At its core, Depression is subjective. Our DSM criteria focus on objective findings when possible, as do many of our rating scale items, but Depression is primarily a felt emotion from the point of view of the patients. They seek treatment because of how they feel. And neither the adolescents nor their parents can tell improvement over placebos? So what are we treating? Rating Scales or kids?  Jureidini et al make an excellent point…
  1.  
    Bernard Carroll
    September 14, 2012 | 3:14 PM
     

    AACAP here puts forth the Pollyanna position, with gauzy generalities about high benefit (60% response rate) and low risk. The data reported by Bridge et al in JAMA 2007 actually say that 61% of drug treated patients and 50% of placebo treated patients responded. Thus, the drug-attributable response rate was 11% and the Number Needed to Treat for response was 9 (Bridge et al said 10).

    So, here is what AACAP could have said to parents: use of antidepressant drugs in adolescents with depression results in modest benefit. For every 10 patients who improve, 9 of these would improve anyway without the drugs.

  2.  
    September 14, 2012 | 3:58 PM
     

    Thanks,

    I do prescribe antidepressants to depressed adolescents at times, and I’ve been trying to keep an eye on when and why.
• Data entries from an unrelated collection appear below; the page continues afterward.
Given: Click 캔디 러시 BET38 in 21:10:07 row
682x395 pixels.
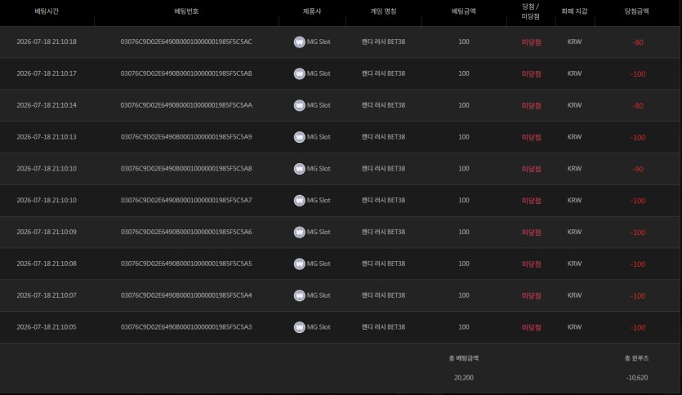Looking at the screenshot, I should click(x=383, y=295).
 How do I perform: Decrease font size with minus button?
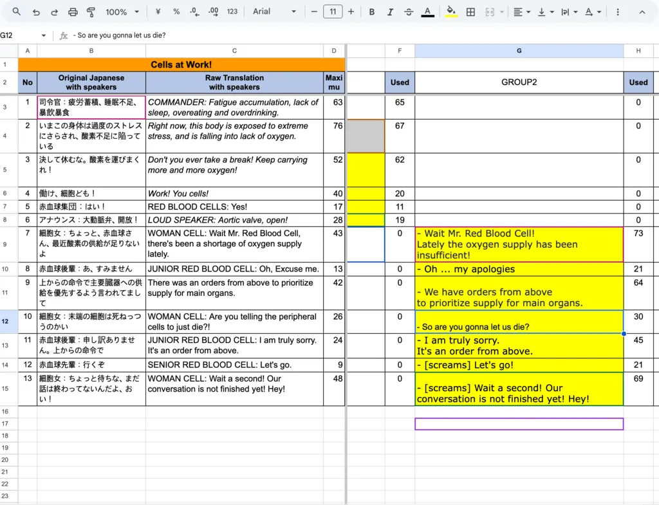click(314, 12)
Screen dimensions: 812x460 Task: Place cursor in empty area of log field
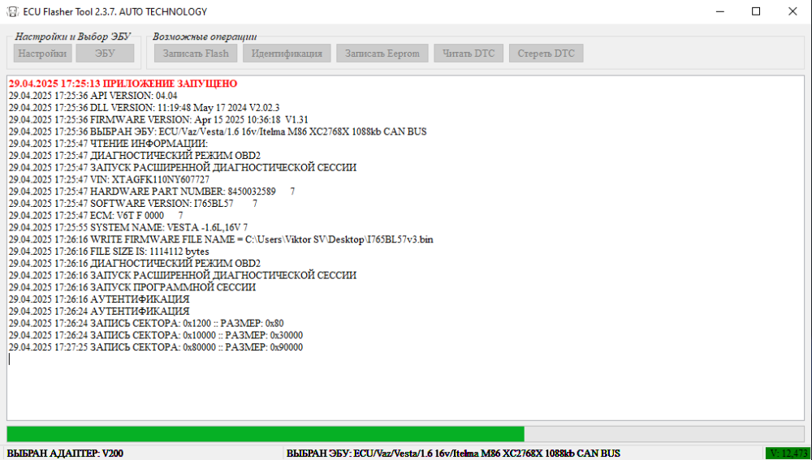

Also, I only see the kids if asked by one of the counsellor/therapists at the clinic, and I’ve tried to look at why they send who they send when they send them. Lots of times, it’s for a psychotherapy consult – they know they’re missing something and hope maybe I can figure it out. But sometimes, it’s because they think the patient might need meds.
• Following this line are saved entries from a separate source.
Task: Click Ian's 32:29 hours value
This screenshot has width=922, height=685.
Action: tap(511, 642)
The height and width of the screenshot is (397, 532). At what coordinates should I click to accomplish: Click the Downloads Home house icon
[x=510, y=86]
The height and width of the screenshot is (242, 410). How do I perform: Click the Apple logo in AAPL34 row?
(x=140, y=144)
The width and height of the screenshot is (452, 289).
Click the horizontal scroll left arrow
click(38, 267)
    The depressed adolescents in this neck of the woods have reasons to be depressed – something not right in their lives, usually their home lives. Here in Medicaid Appalachia, many have parents who, like them, had to grow up too fast and are still kids themselves – don’t know how to be parents. That’s what our therapist/counselors/teachers/court officers often do. The concept of MDD, as in depression as a disease, doesn’t seem operative in our rural area in adolescents.

    As best I can tell, they send the kids to be evaluated for meds when they’re too depressed to think or engage in treatment. I think that’s when I try medications too. I give those kids what I call in my mind the david-healy-warning-about-akathisia-speech, tell them that the drugs might help some, but won’t fix them, and often it works out, maybe even a bit more than mentioned above [but certainly nothing like 60%!]. If it doesn’t work, the kids seem appreciative for the try.

    Next one I see, I’m going to add the bernard-carroll-modest-benefit-NNT line to the david-healy-warning-about-akathisia-speech. It’s a good way to say it. I find that kids and parents like the truth…

  3.  
    September 15, 2012 | 5:17 PM
     

    I’ve got a better idea.

    Why not stop prescribing antidepressants to adolescents altogether?
    Why not help those who’ve been prescribed these drugs safely get *off* of them?

    Oops.
    Sue me,

    Duane

  4.  
    September 15, 2012 | 5:21 PM
     

    Mickey,

    Whether it’s your site, or Steve Balt’s, or David Allen’s…
    You docs iike to portray yourselves as reformers.

    Yet, you practice what you criticize,

    It makes no sense.
    It’s a *disconnect*.

    Duane

  5.  
    September 15, 2012 | 10:49 PM
     

    RE: Antidepressants and why they should *not* be prescribed to adolescents

    http://www.madinamerica.com/2012/09/things-your-doctor-should-tell-you-about-antidepressants/

    Duane

  6.  
    September 16, 2012 | 4:11 PM
     

    And they should *not* be prescribed to elderly folks either (see link above).

    Why is it that non-medical folks are doing the work you doctors should be doing – informing others of the risks involved in taking these drugs?!

    It seems obvious that psychiatry has been remiss… To say the least!